§ **EXERCISE**
Identical copies of all the records below are needed.

Stored items
━━━━━━━━━━

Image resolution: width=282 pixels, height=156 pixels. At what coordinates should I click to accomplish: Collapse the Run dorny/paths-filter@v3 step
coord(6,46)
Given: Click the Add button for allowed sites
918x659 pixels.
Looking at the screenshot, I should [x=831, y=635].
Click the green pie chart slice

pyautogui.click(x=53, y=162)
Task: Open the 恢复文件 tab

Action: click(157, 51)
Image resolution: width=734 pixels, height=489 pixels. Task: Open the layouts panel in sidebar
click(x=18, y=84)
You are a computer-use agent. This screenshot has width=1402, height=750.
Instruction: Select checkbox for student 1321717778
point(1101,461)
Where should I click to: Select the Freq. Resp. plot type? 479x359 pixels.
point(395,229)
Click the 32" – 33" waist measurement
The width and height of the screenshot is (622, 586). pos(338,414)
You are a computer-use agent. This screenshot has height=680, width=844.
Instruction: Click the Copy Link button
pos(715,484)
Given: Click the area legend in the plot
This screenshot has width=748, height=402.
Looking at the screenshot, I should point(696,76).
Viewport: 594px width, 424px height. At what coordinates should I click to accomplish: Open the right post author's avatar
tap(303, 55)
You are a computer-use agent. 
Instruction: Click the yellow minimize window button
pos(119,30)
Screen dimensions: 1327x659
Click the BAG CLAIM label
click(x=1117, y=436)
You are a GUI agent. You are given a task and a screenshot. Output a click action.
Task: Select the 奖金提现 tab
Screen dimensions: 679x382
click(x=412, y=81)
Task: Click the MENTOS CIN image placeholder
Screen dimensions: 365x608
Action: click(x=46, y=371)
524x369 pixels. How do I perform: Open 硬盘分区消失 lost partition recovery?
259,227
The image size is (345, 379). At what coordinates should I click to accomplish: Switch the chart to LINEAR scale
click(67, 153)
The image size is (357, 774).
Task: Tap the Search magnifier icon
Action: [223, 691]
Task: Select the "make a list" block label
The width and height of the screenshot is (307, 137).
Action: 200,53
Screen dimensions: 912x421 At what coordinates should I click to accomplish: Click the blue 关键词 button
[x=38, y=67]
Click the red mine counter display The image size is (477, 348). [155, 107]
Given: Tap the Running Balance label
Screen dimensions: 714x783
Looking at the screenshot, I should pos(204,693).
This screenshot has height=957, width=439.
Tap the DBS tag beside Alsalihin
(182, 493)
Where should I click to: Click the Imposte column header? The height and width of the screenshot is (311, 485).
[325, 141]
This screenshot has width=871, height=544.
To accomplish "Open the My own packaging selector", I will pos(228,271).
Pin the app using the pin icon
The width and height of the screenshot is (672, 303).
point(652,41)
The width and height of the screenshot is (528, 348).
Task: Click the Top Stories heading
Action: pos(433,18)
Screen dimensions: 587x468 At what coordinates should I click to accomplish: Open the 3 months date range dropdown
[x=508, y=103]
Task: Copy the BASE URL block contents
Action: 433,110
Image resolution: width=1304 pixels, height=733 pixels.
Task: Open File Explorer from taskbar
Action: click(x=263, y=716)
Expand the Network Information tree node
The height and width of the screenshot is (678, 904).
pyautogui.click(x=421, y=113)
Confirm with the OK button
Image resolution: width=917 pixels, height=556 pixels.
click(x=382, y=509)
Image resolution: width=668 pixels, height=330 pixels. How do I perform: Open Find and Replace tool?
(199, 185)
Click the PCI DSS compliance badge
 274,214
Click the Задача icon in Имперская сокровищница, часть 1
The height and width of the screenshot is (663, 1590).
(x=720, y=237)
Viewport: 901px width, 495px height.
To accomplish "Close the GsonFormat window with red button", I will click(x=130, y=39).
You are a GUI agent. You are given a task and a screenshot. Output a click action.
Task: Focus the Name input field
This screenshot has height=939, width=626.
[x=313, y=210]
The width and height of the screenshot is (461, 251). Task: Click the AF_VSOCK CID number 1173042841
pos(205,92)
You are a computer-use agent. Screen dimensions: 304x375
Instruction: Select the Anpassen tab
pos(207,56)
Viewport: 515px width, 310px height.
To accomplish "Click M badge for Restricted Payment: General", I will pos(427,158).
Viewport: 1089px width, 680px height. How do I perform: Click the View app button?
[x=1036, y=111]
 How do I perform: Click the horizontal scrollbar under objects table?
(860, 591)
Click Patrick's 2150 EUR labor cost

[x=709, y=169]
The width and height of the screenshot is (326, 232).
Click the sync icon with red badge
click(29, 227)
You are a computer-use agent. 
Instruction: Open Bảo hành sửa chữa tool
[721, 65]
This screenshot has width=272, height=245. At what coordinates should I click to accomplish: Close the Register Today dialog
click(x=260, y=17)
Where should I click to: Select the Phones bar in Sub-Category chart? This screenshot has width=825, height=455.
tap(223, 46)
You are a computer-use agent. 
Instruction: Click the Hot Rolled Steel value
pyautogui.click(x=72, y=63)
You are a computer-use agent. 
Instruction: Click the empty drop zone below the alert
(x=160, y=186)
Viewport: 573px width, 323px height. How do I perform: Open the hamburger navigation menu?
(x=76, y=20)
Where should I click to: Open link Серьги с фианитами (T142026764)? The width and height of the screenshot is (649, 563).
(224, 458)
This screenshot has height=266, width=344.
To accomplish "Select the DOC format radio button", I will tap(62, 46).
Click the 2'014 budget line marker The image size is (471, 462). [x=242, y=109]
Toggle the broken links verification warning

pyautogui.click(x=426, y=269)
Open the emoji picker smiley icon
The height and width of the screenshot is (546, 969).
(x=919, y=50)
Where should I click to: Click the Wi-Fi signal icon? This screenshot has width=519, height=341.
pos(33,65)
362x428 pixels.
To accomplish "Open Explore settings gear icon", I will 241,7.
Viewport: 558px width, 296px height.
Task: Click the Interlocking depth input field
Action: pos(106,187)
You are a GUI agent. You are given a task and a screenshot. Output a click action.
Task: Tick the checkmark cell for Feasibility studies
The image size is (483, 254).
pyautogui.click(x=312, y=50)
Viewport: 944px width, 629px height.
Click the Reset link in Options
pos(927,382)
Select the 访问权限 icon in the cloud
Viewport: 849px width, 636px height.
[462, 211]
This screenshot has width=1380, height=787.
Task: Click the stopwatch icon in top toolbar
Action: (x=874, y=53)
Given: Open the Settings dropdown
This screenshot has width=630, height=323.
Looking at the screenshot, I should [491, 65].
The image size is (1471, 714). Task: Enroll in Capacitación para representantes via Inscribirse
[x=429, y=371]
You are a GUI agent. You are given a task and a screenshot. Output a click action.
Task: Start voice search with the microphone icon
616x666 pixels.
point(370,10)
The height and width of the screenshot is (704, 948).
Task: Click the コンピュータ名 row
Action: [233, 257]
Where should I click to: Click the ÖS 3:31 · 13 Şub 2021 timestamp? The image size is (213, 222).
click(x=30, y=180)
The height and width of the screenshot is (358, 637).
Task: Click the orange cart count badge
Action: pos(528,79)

━━━━━━━━━━

§ **COMPLETED EXERCISE**
Image resolution: width=282 pixels, height=156 pixels. At what coordinates should I click to accomplish: Collapse the Run dorny/paths-filter@v3 step
coord(6,46)
Given: Click the Add button for allowed sites
918x659 pixels.
Looking at the screenshot, I should [x=831, y=635].
Click the green pie chart slice

pyautogui.click(x=53, y=162)
Task: Open the 恢复文件 tab

Action: click(157, 51)
Image resolution: width=734 pixels, height=489 pixels. Task: Open the layouts panel in sidebar
click(x=18, y=84)
You are a computer-use agent. This screenshot has width=1402, height=750.
Instruction: Select checkbox for student 1321717778
point(1101,461)
Where should I click to: Select the Freq. Resp. plot type? 479x359 pixels.
point(395,229)
Click the 32" – 33" waist measurement
The width and height of the screenshot is (622, 586). pos(338,414)
You are a computer-use agent. This screenshot has height=680, width=844.
Instruction: Click the Copy Link button
pos(715,484)
Given: Click the area legend in the plot
This screenshot has width=748, height=402.
Looking at the screenshot, I should point(696,76).
Viewport: 594px width, 424px height. At what coordinates should I click to accomplish: Open the right post author's avatar
tap(303, 55)
You are a computer-use agent. 
Instruction: Click the yellow minimize window button
pos(119,30)
Screen dimensions: 1327x659
Click the BAG CLAIM label
click(x=1117, y=436)
You are a GUI agent. You are given a task and a screenshot. Output a click action.
Task: Select the 奖金提现 tab
Screen dimensions: 679x382
click(x=412, y=81)
Task: Click the MENTOS CIN image placeholder
Screen dimensions: 365x608
Action: click(x=46, y=371)
524x369 pixels. How do I perform: Open 硬盘分区消失 lost partition recovery?
259,227
The image size is (345, 379). At what coordinates should I click to accomplish: Switch the chart to LINEAR scale
click(67, 153)
The image size is (357, 774).
Task: Tap the Search magnifier icon
Action: [223, 691]
Task: Select the "make a list" block label
The width and height of the screenshot is (307, 137).
Action: 200,53
Screen dimensions: 912x421 At what coordinates should I click to accomplish: Click the blue 关键词 button
[x=38, y=67]
Click the red mine counter display The image size is (477, 348). [155, 107]
Given: Tap the Running Balance label
Screen dimensions: 714x783
Looking at the screenshot, I should pos(204,693).
This screenshot has height=957, width=439.
Tap the DBS tag beside Alsalihin
(182, 493)
Where should I click to: Click the Imposte column header? The height and width of the screenshot is (311, 485).
[325, 141]
This screenshot has width=871, height=544.
To accomplish "Open the My own packaging selector", I will pos(228,271).
Pin the app using the pin icon
The width and height of the screenshot is (672, 303).
point(652,41)
The width and height of the screenshot is (528, 348).
Task: Click the Top Stories heading
Action: pos(433,18)
Screen dimensions: 587x468 At what coordinates should I click to accomplish: Open the 3 months date range dropdown
[x=508, y=103]
Task: Copy the BASE URL block contents
Action: 433,110
Image resolution: width=1304 pixels, height=733 pixels.
Task: Open File Explorer from taskbar
Action: click(x=263, y=716)
Expand the Network Information tree node
The height and width of the screenshot is (678, 904).
pyautogui.click(x=421, y=113)
Confirm with the OK button
Image resolution: width=917 pixels, height=556 pixels.
click(x=382, y=509)
Image resolution: width=668 pixels, height=330 pixels. How do I perform: Open Find and Replace tool?
(199, 185)
Click the PCI DSS compliance badge
 274,214
Click the Задача icon in Имперская сокровищница, часть 1
The height and width of the screenshot is (663, 1590).
(x=720, y=237)
Viewport: 901px width, 495px height.
To accomplish "Close the GsonFormat window with red button", I will click(x=130, y=39).
You are a GUI agent. You are given a task and a screenshot. Output a click action.
Task: Focus the Name input field
This screenshot has height=939, width=626.
[x=313, y=210]
The width and height of the screenshot is (461, 251). Task: Click the AF_VSOCK CID number 1173042841
pos(205,92)
You are a computer-use agent. Screen dimensions: 304x375
Instruction: Select the Anpassen tab
pos(207,56)
Viewport: 515px width, 310px height.
To accomplish "Click M badge for Restricted Payment: General", I will pos(427,158).
Viewport: 1089px width, 680px height. How do I perform: Click the View app button?
[x=1036, y=111]
 How do I perform: Click the horizontal scrollbar under objects table?
(860, 591)
Click Patrick's 2150 EUR labor cost

[x=709, y=169]
The width and height of the screenshot is (326, 232).
Click the sync icon with red badge
click(29, 227)
You are a computer-use agent. 
Instruction: Open Bảo hành sửa chữa tool
[721, 65]
This screenshot has width=272, height=245. At what coordinates should I click to accomplish: Close the Register Today dialog
click(x=260, y=17)
Where should I click to: Select the Phones bar in Sub-Category chart? This screenshot has width=825, height=455.
tap(223, 46)
You are a computer-use agent. 
Instruction: Click the Hot Rolled Steel value
pyautogui.click(x=72, y=63)
You are a computer-use agent. 
Instruction: Click the empty drop zone below the alert
(x=160, y=186)
Viewport: 573px width, 323px height. How do I perform: Open the hamburger navigation menu?
(x=76, y=20)
Where should I click to: Open link Серьги с фианитами (T142026764)? The width and height of the screenshot is (649, 563).
(224, 458)
This screenshot has height=266, width=344.
To accomplish "Select the DOC format radio button", I will tap(62, 46).
Click the 2'014 budget line marker The image size is (471, 462). [x=242, y=109]
Toggle the broken links verification warning

pyautogui.click(x=426, y=269)
Open the emoji picker smiley icon
The height and width of the screenshot is (546, 969).
(x=919, y=50)
Where should I click to: Click the Wi-Fi signal icon? This screenshot has width=519, height=341.
pos(33,65)
362x428 pixels.
To accomplish "Open Explore settings gear icon", I will 241,7.
Viewport: 558px width, 296px height.
Task: Click the Interlocking depth input field
Action: pos(106,187)
You are a GUI agent. You are given a task and a screenshot. Output a click action.
Task: Tick the checkmark cell for Feasibility studies
The image size is (483, 254).
pyautogui.click(x=312, y=50)
Viewport: 944px width, 629px height.
Click the Reset link in Options
pos(927,382)
Select the 访问权限 icon in the cloud
Viewport: 849px width, 636px height.
[462, 211]
This screenshot has width=1380, height=787.
Task: Click the stopwatch icon in top toolbar
Action: (x=874, y=53)
Given: Open the Settings dropdown
This screenshot has width=630, height=323.
Looking at the screenshot, I should [491, 65].
The image size is (1471, 714). Task: Enroll in Capacitación para representantes via Inscribirse
[x=429, y=371]
You are a GUI agent. You are given a task and a screenshot. Output a click action.
Task: Start voice search with the microphone icon
616x666 pixels.
point(370,10)
The height and width of the screenshot is (704, 948).
Task: Click the コンピュータ名 row
Action: [233, 257]
Where should I click to: Click the ÖS 3:31 · 13 Şub 2021 timestamp? The image size is (213, 222).
click(x=30, y=180)
The height and width of the screenshot is (358, 637).
Task: Click the orange cart count badge
Action: pos(528,79)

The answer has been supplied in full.